Bush's mention of share-in-savings in the budget is a positive sign from the new administration, "but if you just say it's a good idea, it's not really going to encourage people to do it," Brubaker said. "You've got to say it's a good idea repeatedly and make sure there is the support in the management levels at OMB and in the agencies."

OMB officials, including Director Mitchell Daniels Jr., Deputy Director Sean O'Keefe and other positions yet to be filled — notably the deputy director for management and the administrator of the Office of Federal Procurement Policy — must make it clear to agencies that they will support innovation in this area, Buck said. That's especially true in encouraging the program and budget people to come together at the CIO and Chief Financial Officers councils, he said.

Winning the support of the financial community within agencies is crucial becuase any unusual funding method makes people uneasy, Brubaker said. "The financial people don't always understand the concept behind share-in-savings, and they're afraid that the government is going to be put at risk somehow."

Because share-in-savings does not follow the normal rules of appropriations, lawmakers must also get behind the concept. Several are already expressing support, including Rep. Tom Davis (R-Va.), chairman of the new House Government Reform Committee's Subcommittee on Technology and Procurement Policy, and Sen. Joe Lieberman (D-Conn.), ranking member of the Senate Governmental Affairs Committee. Earlier this month, Davis told Federal Computer Week that the time has come for share-in-savings, and according to one source, Lieberman is preparing legislation to encourage its use.

The last part of the equation — industry — has been waiting for just this moment, said Olga Grkavac, executive vice president of the Information Technology Association of America's Enterprise Solutions Division. "A lot of ITAA members have been very supportive of the concept and are willing to step forward."

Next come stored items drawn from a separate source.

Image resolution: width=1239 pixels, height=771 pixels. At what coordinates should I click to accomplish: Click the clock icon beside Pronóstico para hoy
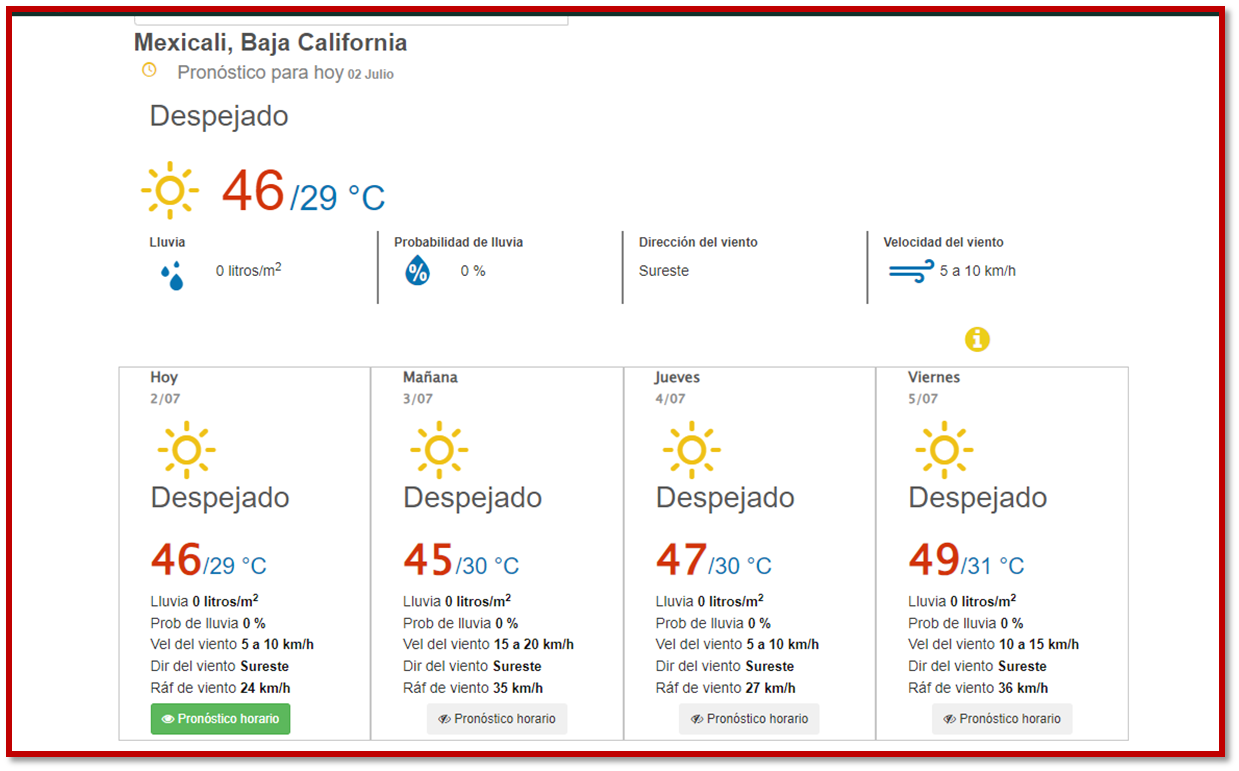tap(149, 70)
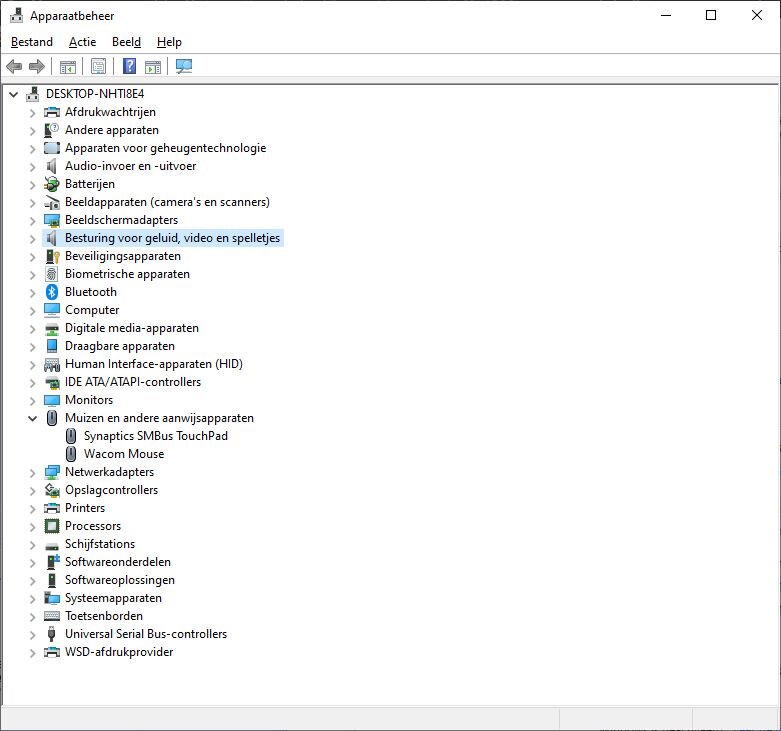Select the Toetsenborden category label
This screenshot has width=781, height=731.
[104, 616]
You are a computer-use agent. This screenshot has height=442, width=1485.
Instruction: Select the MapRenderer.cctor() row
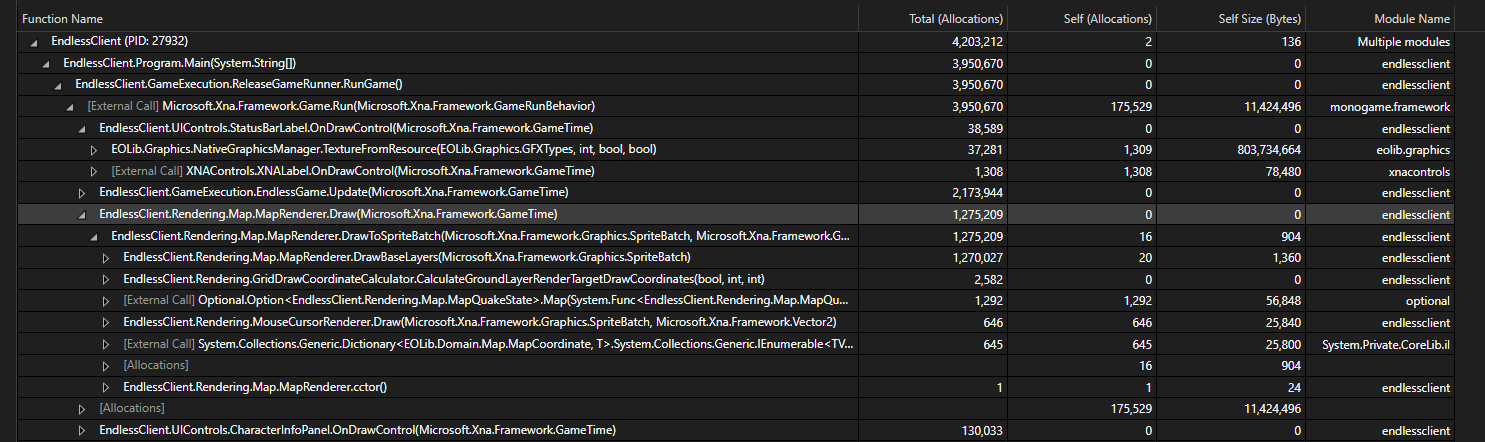pos(742,387)

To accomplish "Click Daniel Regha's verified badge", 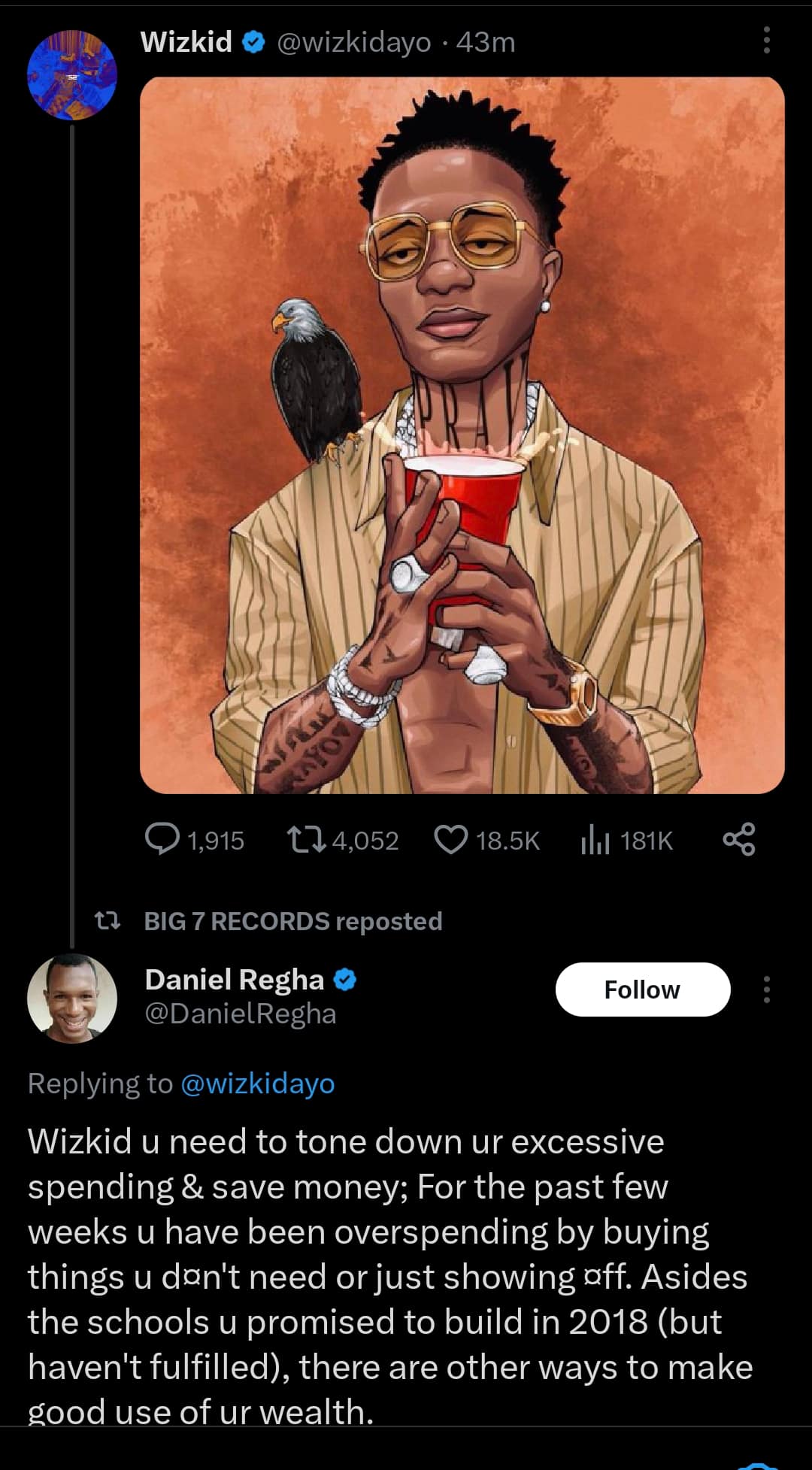I will click(x=345, y=980).
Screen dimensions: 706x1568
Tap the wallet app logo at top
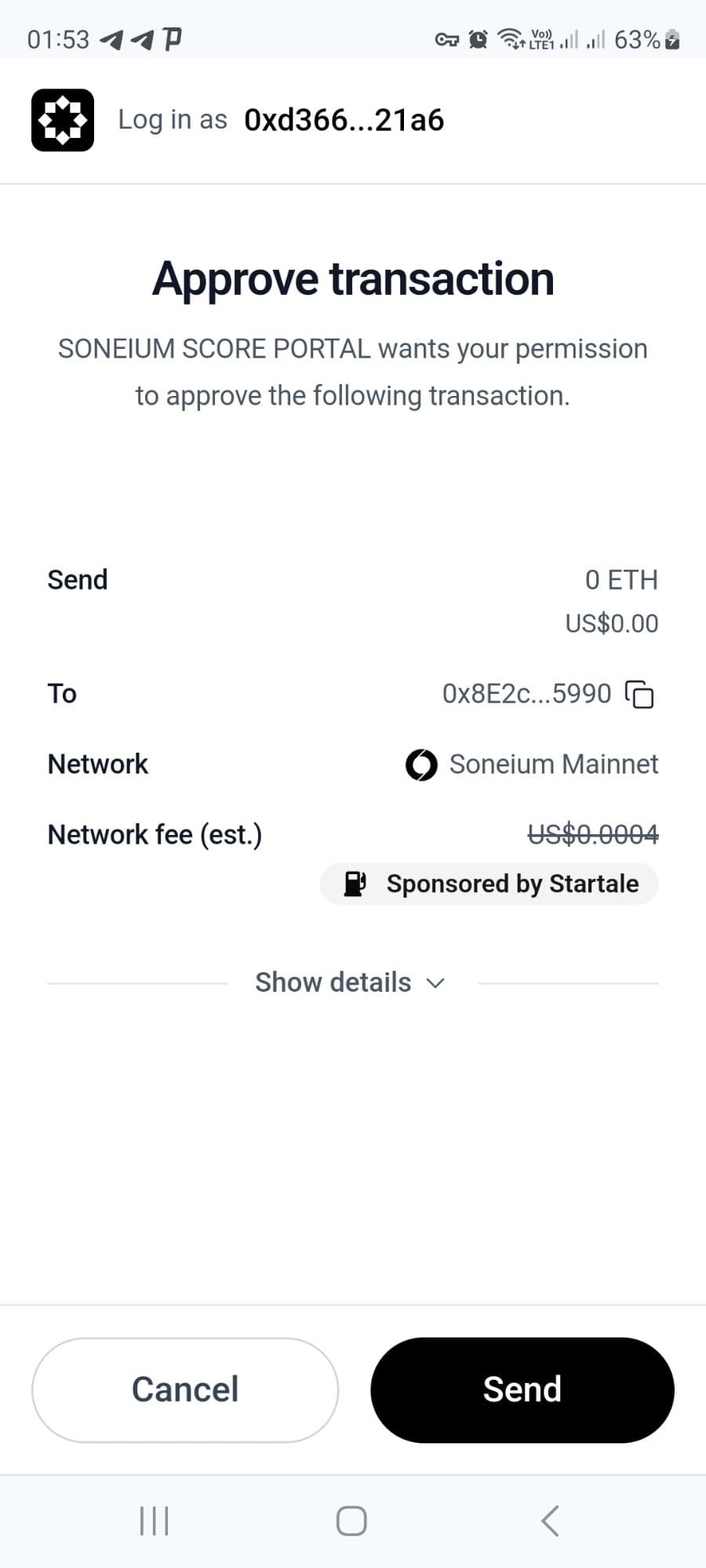click(63, 120)
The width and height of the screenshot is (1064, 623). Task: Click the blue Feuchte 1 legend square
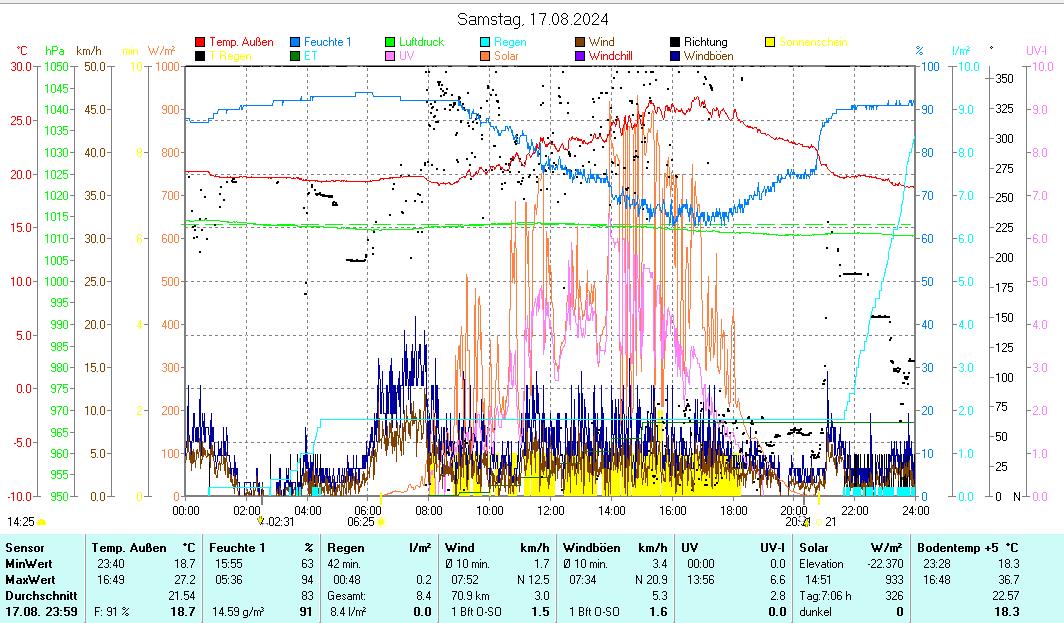coord(296,42)
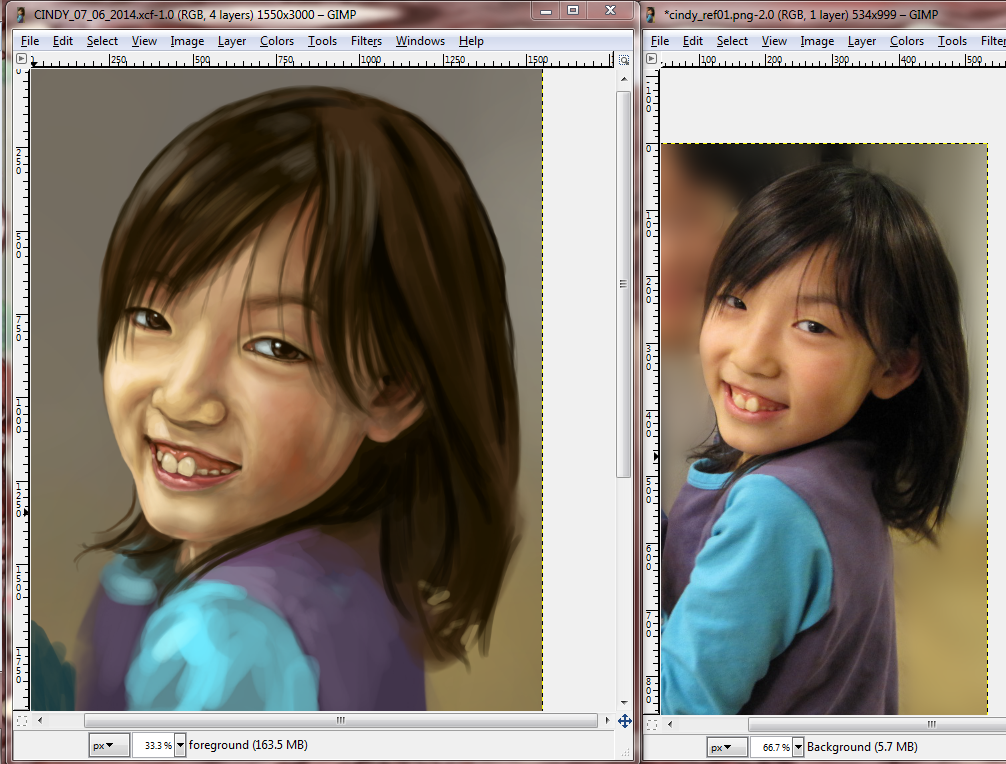Click GIMP icon in CINDY_07_06_2014 title bar

click(20, 15)
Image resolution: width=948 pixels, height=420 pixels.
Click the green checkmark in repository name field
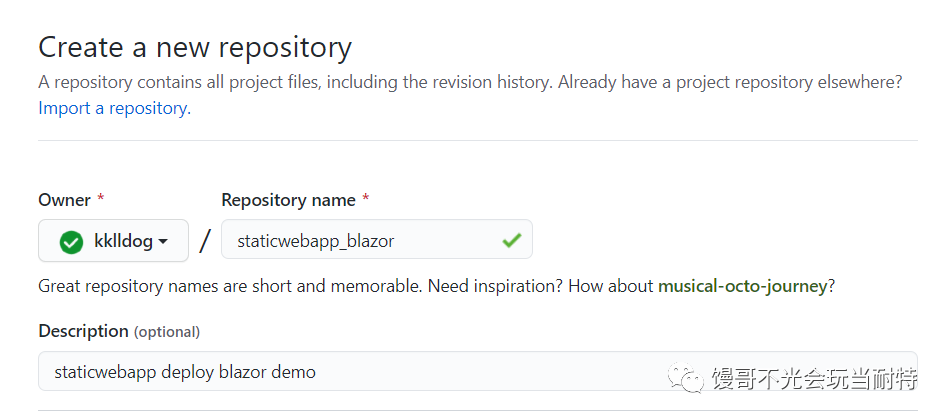pos(511,241)
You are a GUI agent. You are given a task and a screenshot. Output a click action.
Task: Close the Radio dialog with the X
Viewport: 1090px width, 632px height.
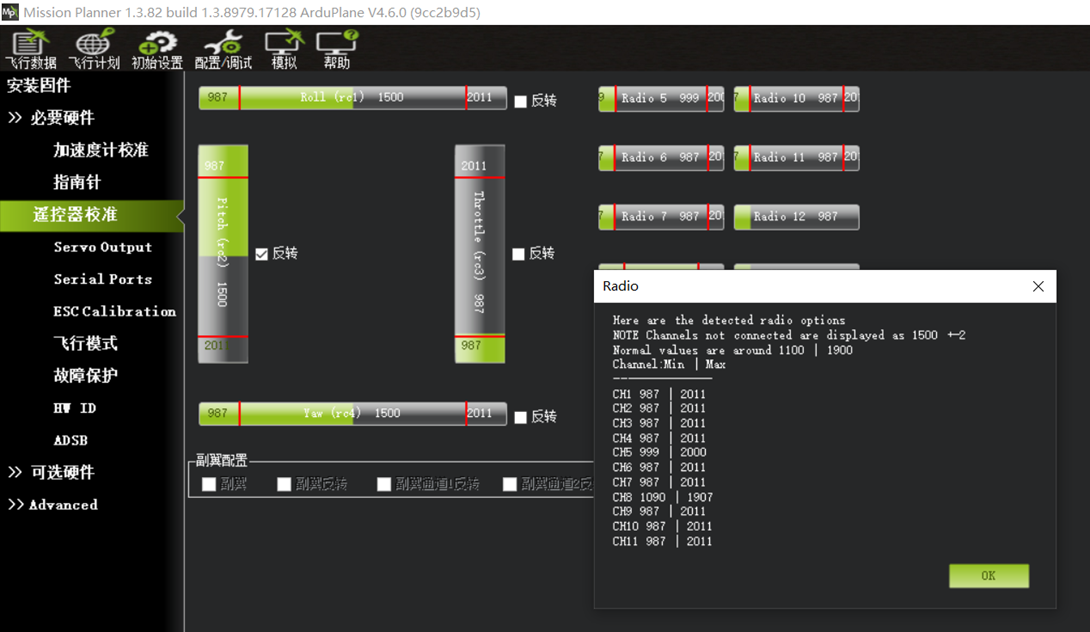1037,286
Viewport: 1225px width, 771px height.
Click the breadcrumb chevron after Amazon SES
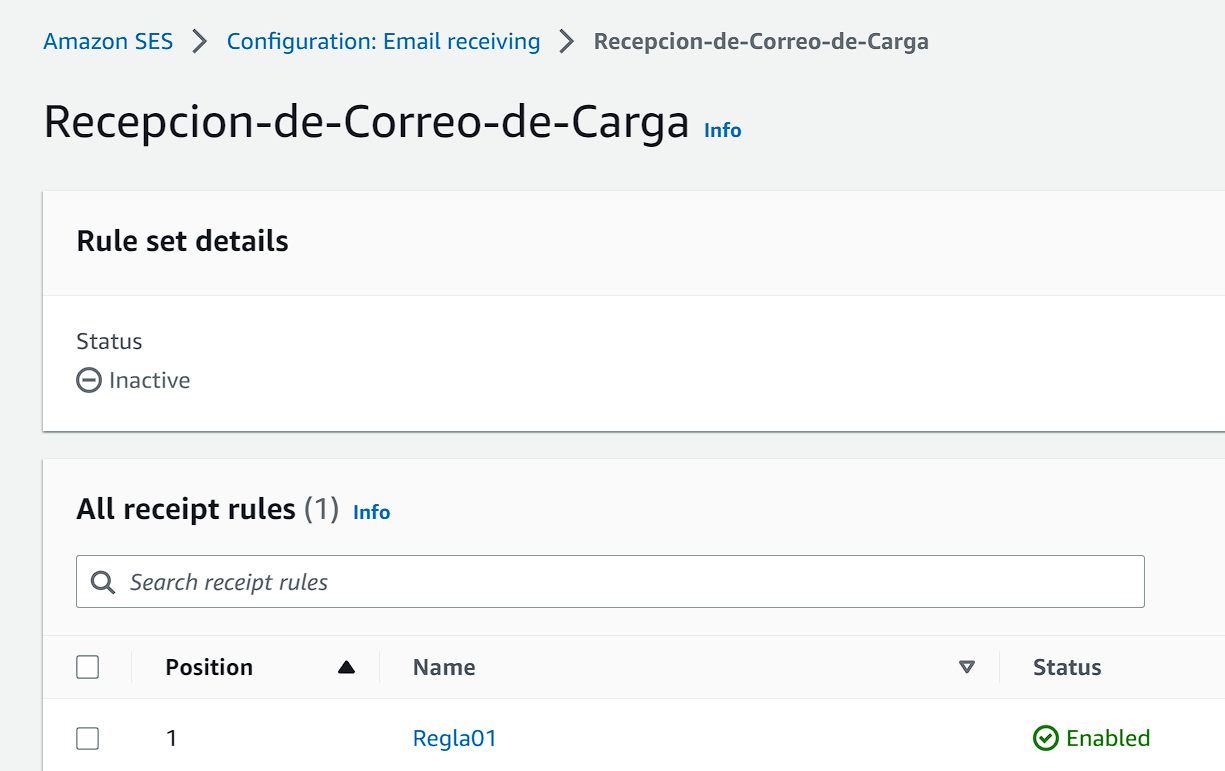pyautogui.click(x=200, y=42)
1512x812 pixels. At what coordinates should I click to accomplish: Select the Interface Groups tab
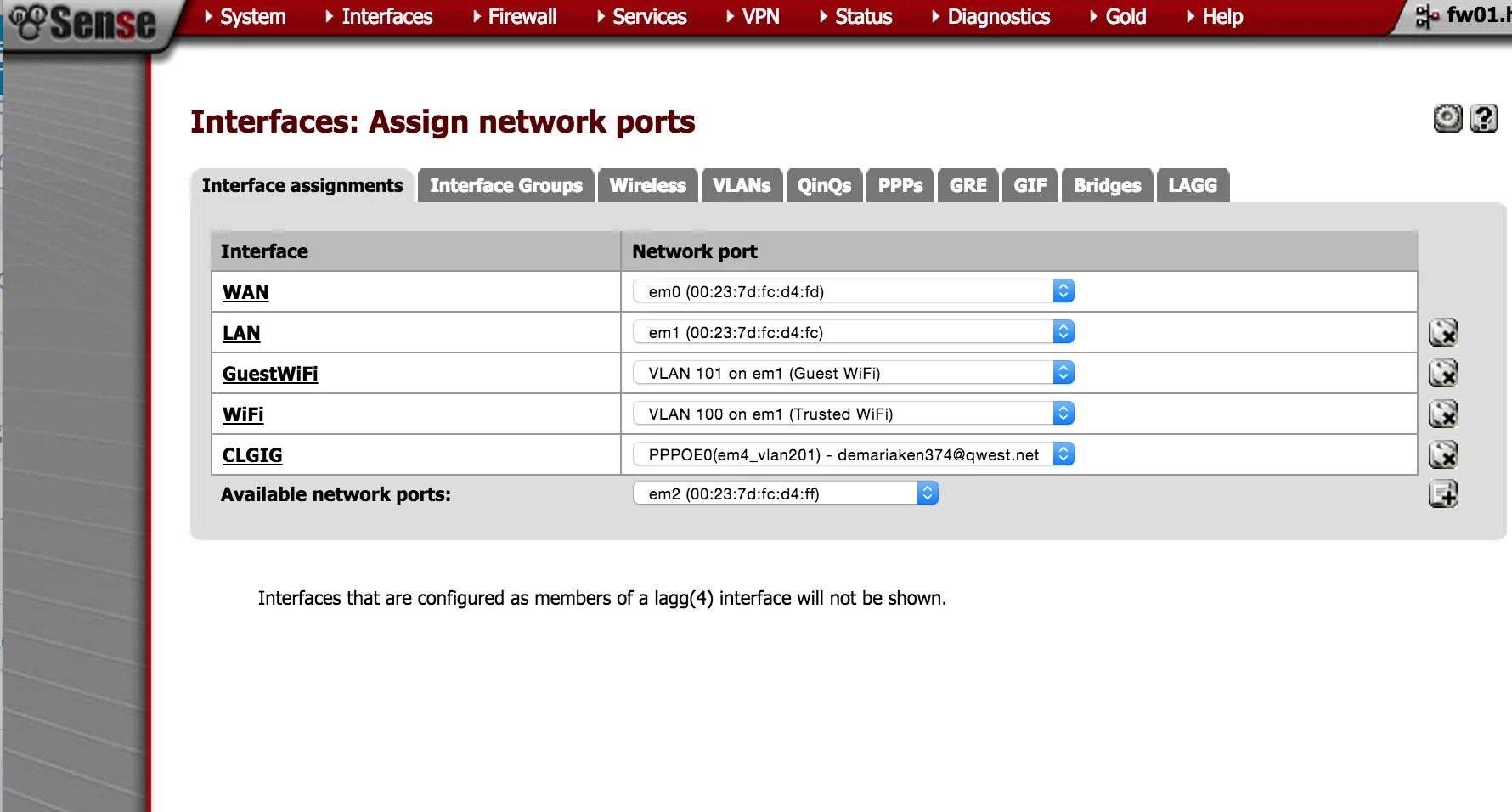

Share-in-savings does require deep pockets on the industry side, and criticism has arisen that smaller companies will be left out because they cannot front the millions in cash that these contracts require. Although "it's not for everyone," Grkavac said, there are still opportunities for the smaller vendors to step up.

Share-in-savings

Share-in-savings is a form of performance-based contracting that requires the vendor to put up all or most of a system's funding instead of the agency. The vendor is then "paid back" by the agency over a predetermined number of years via an agreed-on percentage of the savings the agency realizes.

A key aspect of these contracts, and the sticking point in determining good candidates, is how to measure savings. This requires the agency to determine a baseline (how much time and money it spends now on a certain function) and a goal (how much it wants to spend) so that the difference can be measured and shared with the contractor.